The study aimed to investigate the effects of supplementing the diets of young Malawian children with 1 egg per day on iron and anemia status. This was important because children with diets lacking diversity and low consumption of animal source foods are at risk of iron deficiency anemia (IDA). Understanding the impact of egg supplementation could inform interventions to address the high prevalence of ID and anemia among young Malawian children.
Highlights:
– The study included 585 children aged 6-9 months from the Mazira trial in Malawi.
– Children were randomly assigned to receive 1 egg per day for 6 months (intervention group) or continue their usual diet (control group).
– Hemoglobin, plasma ferritin, soluble transferrin receptor (sTfR), C-reactive protein (CRP), and α-1-acid glycoprotein (AGP) were measured at enrollment and 6-month follow-up.
– The study found that providing eggs daily for 6 months did not affect iron status or the prevalence of anemia in this context.

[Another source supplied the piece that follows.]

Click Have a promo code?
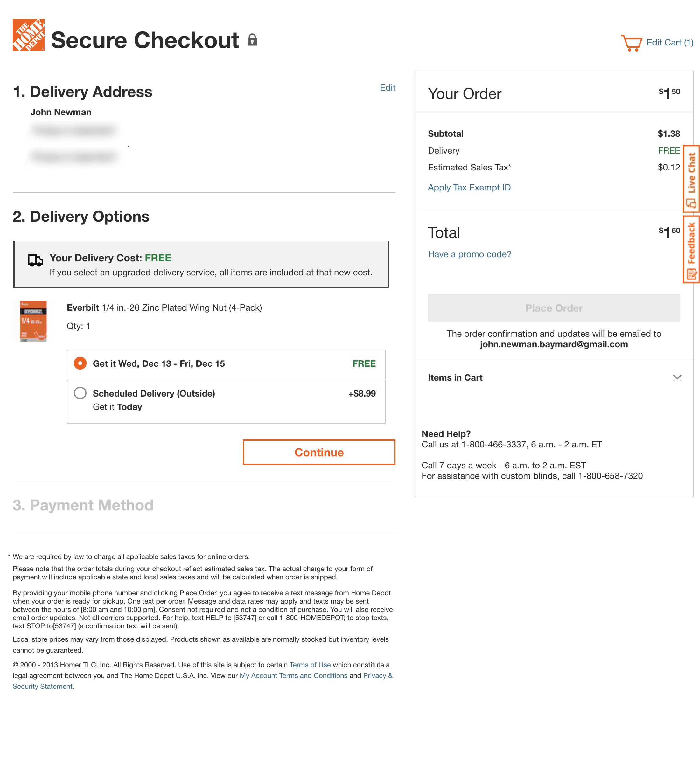 tap(469, 254)
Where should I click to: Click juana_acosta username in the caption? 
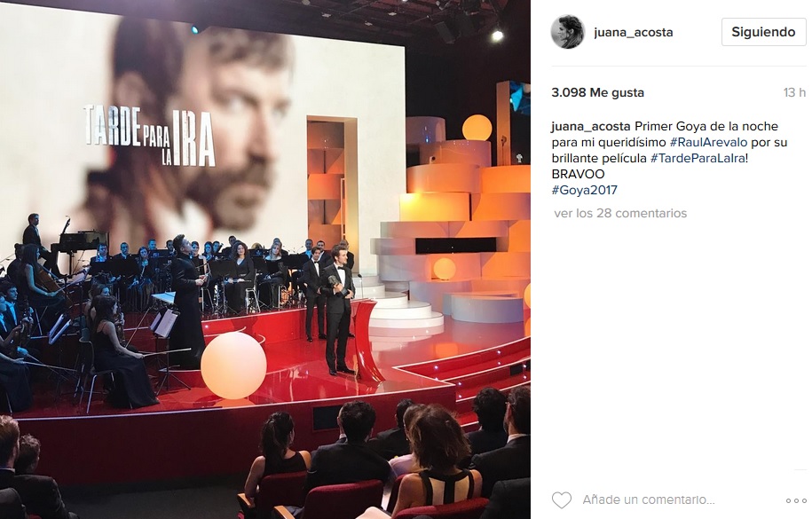pos(591,126)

– Other interventions may be needed to address the high prevalence of ID and anemia among young Malawian children.
Recommendations:
Based on the study findings, the following recommendations can be made:
1. Further research: Conduct additional studies to explore alternative interventions that can effectively address iron deficiency and anemia among young Malawian children.
2. Dietary diversification: Promote the consumption of a diverse range of nutrient-rich foods, including animal source foods, to improve iron status and reduce the risk of anemia.
3. Nutrition education: Implement nutrition education programs targeting caregivers to increase their knowledge and awareness of the importance of a balanced diet for children’s health and development.
4. Public health interventions: Develop and implement public health interventions that address the underlying causes of iron deficiency and anemia, such as poverty, food insecurity, and limited access to healthcare.
Key Role Players:
1. Researchers: Conduct further studies to investigate alternative interventions and evaluate their effectiveness in addressing iron deficiency and anemia.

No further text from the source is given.